HADITS DHO’IF BERDASARKAN ADANYA ‘ILLAT, PEMBAGIAN HADITS BERDASARKAN KUALITASNYA




Hadits dha’if adalah semua hadist yang tidak terkumpul padanya sifat-sifat bagi hadist yang diterima dan menurut pendapat kebanyakan ulama’, hadist dho’if adalah hadist yang tidak terkumpul padanya sifat hadist shahih dan hasan.
Hadits dha’if ini bisa terjadi karena beberapa sebab termasuk disebabkan adanya keterputusan sanad. Dalam hal ini bisa terjadi karena perawi tidak pernah bertemu dengan perawi yang berada diatasnya karena memang tidak sezaman ataupun sezaman namun tidak pernah bertemu dan karena memang si perawi tidak mendengar dari gurunya.
Berdasarkan kualitasnya, hadits dha’if berdasarkan adanya illat dapat dibagi menjadi beberapa macam. Dan pembahasan selengkapnya tentang hadits dha’if berdasarkan adanya illat akan dijelaskan dalam makalah ini, semoga bermanfaat.
  

A.      DEFINISI ‘ILLAT
Yang dimaksud dengan العلّة adalah kecacatan yang samar yang mengindikasikan bahwa seorang perawi telah melakukan kesalahan dalam  meriwayatkan sebuah hadits, baik perawi tersebut ثقة atau ضعيف dan baik kesalahan tersebut berada pada sanad atau matan.[1]
العلّة tersebut bisa diketahui melalui indikasi التفرّد (sendirinya seorang perawi dalam meriwayatkan sebuah hadits dari gurunya; tidak menyamai riwayatnya baik riwayat dari kawan seperguruan atau riwayat dari jalur sanad lain) dan المخالة (periwayatan seorang perawi atas sebuah hadits tidak sama dengan periwayatan kawan seperguruannya atau dengan periwayatan dari jalur sanad yang lain) dengan diperkuat indikasi-indikasi lainnya yang menunjukan bahwa perawi tersebut telah melakukan kesalahan periwayatan. [2]
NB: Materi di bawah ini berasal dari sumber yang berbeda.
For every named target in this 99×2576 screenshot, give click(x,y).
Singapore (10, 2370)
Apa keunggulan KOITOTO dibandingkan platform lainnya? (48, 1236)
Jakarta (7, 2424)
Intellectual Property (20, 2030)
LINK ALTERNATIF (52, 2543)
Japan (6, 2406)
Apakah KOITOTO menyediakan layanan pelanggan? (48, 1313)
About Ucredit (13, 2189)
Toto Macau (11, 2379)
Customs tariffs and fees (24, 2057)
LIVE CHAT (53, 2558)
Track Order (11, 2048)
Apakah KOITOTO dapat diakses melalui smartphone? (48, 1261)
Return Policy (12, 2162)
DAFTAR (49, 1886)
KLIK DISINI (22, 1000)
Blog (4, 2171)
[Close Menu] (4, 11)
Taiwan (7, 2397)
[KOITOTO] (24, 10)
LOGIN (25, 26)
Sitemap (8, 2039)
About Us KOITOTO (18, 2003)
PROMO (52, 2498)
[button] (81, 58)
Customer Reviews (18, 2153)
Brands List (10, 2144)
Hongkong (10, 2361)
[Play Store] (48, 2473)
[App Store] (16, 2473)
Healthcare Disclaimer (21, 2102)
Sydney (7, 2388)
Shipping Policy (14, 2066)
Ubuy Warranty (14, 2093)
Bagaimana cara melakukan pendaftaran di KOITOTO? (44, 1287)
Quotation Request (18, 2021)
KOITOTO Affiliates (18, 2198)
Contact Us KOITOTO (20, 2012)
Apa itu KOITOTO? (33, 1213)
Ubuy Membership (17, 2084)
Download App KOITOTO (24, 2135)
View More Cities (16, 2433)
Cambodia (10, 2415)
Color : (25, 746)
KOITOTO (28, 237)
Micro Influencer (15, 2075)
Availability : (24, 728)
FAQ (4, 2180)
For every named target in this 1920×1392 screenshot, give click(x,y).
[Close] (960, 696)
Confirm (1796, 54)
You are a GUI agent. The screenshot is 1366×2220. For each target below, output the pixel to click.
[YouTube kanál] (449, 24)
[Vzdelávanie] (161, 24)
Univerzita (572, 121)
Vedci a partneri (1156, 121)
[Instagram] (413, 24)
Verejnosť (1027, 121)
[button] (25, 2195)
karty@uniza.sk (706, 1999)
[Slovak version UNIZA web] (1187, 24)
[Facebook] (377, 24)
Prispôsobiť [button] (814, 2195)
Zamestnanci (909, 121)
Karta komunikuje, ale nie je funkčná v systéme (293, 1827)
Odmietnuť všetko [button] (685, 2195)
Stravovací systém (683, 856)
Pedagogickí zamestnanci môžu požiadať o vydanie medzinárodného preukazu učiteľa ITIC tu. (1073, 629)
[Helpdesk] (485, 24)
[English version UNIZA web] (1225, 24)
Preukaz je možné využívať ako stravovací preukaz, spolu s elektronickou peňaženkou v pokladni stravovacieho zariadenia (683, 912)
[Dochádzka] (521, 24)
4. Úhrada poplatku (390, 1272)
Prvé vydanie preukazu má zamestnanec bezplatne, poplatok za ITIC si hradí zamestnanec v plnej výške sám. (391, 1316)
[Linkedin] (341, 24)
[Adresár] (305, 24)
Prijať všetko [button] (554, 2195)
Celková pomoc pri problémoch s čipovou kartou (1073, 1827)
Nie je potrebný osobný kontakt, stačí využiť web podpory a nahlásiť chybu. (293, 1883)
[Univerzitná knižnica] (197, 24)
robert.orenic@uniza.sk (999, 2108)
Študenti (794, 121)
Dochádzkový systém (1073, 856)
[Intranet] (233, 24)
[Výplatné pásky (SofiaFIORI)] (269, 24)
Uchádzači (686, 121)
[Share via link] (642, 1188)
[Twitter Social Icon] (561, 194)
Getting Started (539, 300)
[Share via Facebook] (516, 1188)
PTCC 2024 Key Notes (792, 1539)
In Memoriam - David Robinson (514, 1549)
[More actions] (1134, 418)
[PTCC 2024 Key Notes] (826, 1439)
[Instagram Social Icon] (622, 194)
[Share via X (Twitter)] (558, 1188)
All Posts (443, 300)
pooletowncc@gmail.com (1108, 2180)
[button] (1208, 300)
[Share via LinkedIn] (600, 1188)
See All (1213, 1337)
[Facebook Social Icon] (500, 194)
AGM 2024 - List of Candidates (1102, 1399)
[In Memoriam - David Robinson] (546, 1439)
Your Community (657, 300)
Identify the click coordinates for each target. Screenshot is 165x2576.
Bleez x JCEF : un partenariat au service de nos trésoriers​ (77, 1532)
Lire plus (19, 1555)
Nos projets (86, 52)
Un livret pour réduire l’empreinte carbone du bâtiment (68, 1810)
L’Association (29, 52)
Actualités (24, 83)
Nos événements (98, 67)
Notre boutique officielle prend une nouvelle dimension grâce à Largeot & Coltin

B.       HADITS MUNKAR DAN MA’RUF
Hadits munkar ialah hadits yang diriwayatkan oleh rawi yang dhoif yang berbeda dengan riwayat rawi yang tsiqoh(terpercaya). Sedangkan hadits ma’ruf adalah hadits yang diriwayatkan oleh rawi yang terpercaya, yang berbeda dengan riwayat rawi yang dhoif. [3]
Contoh nya :
2
Hadits munkar dan hadits ma’ruf ialah hadits yang diriwayatkan oleh Ibnu Abi Hatim, dari riwayat Hubaiyyib bin Habib, saudara Hamzah al-Zayyat dari Abu Ishaq, dari Al-Aizar bin Hurais, dari Ibnu Abbas, dari Nabi Muhammad S.A.W, beliau bersabda : [4]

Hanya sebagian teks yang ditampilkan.